___ TEXTE FOURNI ___
96,1% de la production scientifique est concentrée au niveau des grands acteurs de l’économie mondiale. L’Unesco vient de publier le rapport sur la science qu’elle établit tous les cinq ans et qui est extrêmement instructif dans un monde dominé par «le rôle croissant de la connaissance dans l’économie globale» pour reprendre le titre même du premier chapitre.
En termes de part relative, pour l’année 2008, la répartition globale est la suivante: pays de l’Ocde (76,4%), Chine (10,6%), Inde (3,7%), Russie (2,7%) et Brésil (2,7%). Soit au total, 96,1% de la production qui est concentrée au niveau de ces grands acteurs de l’économie mondiale; le «reste» ne représentant que 3,9%. En ce qui concerne les pays musulmans, les données fournies par le rapport concernant la production scientifique - sciences naturelles et physiques et mathématiques - sont très intéressantes à analyser: Turquie - par ailleurs, membre de l’Ocde - (1,8%), Monde arabe (1,4%), Iran (1,1%), un ensemble Pakistan/Afghanistan/Bangladesh/Indonésie/Malaisie (0,7%), soit au total 5% de la production scientifique mondiale.
___ ENTRÉES RÉPERTORIÉES ___
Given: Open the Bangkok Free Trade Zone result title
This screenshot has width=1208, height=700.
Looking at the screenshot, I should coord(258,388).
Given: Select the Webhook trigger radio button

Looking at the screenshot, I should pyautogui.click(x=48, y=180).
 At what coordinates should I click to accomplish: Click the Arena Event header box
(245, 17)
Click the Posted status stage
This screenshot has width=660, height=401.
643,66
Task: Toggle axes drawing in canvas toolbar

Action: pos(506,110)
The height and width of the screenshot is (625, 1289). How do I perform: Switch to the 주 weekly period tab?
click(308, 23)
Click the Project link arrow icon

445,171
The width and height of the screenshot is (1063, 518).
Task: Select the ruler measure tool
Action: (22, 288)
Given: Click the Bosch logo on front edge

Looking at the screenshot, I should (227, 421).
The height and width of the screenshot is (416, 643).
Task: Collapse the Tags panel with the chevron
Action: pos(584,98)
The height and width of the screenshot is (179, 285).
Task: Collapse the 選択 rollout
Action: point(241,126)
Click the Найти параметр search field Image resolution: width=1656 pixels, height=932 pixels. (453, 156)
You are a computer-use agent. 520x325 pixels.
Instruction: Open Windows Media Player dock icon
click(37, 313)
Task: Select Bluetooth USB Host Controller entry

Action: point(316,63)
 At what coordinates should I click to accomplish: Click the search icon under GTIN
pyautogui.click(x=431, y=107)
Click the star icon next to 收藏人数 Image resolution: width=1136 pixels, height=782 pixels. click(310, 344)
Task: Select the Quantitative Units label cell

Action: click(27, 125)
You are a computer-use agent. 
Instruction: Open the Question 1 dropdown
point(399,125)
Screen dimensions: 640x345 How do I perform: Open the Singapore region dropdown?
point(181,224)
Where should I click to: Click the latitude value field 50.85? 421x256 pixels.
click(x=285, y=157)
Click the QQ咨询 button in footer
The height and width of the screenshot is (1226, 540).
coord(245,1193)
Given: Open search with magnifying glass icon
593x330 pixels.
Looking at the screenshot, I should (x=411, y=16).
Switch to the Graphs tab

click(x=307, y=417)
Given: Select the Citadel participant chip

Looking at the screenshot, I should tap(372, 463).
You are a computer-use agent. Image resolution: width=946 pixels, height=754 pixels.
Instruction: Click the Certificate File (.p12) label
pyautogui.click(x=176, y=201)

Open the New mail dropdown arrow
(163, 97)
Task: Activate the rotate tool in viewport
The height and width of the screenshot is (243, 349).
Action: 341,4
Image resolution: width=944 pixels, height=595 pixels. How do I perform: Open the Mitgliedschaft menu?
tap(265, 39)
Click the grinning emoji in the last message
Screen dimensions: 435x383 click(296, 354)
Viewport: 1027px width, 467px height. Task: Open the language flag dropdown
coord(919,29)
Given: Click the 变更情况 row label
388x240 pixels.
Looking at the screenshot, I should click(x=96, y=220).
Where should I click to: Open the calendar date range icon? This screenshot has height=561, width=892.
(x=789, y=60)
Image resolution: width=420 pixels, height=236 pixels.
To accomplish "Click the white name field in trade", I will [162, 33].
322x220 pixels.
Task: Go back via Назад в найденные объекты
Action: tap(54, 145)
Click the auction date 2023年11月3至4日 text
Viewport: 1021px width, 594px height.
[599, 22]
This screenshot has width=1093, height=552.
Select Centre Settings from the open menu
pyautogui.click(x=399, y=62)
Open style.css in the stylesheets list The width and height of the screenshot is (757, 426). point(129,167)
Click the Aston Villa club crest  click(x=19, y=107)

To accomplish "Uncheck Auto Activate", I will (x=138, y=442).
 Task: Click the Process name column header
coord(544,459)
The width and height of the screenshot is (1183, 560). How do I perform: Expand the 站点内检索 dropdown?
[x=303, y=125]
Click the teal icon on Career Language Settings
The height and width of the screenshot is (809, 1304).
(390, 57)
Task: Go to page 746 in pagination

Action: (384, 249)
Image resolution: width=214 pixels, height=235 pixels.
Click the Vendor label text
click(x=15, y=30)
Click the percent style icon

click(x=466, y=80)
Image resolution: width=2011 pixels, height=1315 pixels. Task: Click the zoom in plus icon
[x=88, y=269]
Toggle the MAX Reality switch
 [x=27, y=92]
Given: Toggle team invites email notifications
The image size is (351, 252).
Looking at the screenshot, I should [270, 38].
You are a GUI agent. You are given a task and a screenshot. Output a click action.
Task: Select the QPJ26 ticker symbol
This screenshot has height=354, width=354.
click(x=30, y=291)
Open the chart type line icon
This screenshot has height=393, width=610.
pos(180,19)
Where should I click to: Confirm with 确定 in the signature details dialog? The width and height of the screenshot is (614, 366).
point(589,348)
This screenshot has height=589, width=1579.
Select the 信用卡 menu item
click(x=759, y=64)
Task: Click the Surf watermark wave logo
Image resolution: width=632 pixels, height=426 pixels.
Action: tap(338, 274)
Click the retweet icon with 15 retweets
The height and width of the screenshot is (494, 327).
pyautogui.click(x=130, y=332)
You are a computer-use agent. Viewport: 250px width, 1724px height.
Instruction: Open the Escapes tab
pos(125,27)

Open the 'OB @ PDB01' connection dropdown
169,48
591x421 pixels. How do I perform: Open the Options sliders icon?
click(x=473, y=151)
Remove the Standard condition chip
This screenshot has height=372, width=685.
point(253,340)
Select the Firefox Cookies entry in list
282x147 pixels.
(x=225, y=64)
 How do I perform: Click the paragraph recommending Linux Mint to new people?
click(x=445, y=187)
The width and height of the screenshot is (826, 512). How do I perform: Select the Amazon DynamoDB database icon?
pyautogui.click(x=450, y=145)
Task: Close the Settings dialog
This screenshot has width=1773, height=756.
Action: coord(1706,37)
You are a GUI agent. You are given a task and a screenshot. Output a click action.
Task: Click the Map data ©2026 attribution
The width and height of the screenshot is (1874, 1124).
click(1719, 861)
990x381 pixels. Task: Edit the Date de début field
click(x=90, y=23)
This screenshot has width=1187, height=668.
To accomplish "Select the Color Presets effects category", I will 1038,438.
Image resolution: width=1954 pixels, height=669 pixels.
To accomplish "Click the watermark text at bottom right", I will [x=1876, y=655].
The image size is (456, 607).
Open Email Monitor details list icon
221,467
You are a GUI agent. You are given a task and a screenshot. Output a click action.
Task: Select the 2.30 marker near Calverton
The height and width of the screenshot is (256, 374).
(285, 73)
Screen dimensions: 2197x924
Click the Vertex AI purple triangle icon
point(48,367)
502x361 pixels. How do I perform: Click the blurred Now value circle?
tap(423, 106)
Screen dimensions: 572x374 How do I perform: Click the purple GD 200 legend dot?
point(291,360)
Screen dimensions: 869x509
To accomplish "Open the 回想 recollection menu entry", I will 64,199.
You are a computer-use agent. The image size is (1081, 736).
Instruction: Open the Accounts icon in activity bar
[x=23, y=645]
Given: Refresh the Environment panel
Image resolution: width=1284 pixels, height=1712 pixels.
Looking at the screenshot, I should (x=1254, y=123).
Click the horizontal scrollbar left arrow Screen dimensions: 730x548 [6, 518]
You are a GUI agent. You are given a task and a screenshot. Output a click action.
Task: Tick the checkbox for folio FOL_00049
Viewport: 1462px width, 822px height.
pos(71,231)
___
Recopiez mot pour mot le passage du texte sur le rapport de l'Unesco compris entre « 96,1% de la production scientifique » et « du premier chapitre. », ces deux segments inclus. Les enregistrements proviennent d'une autre source.

96,1% de la production scientifique est concentrée au niveau des grands acteurs de l’économie mondiale. L’Unesco vient de publier le rapport sur la science qu’elle établit tous les cinq ans et qui est extrêmement instructif dans un monde dominé par «le rôle croissant de la connaissance dans l’économie globale» pour reprendre le titre même du premier chapitre.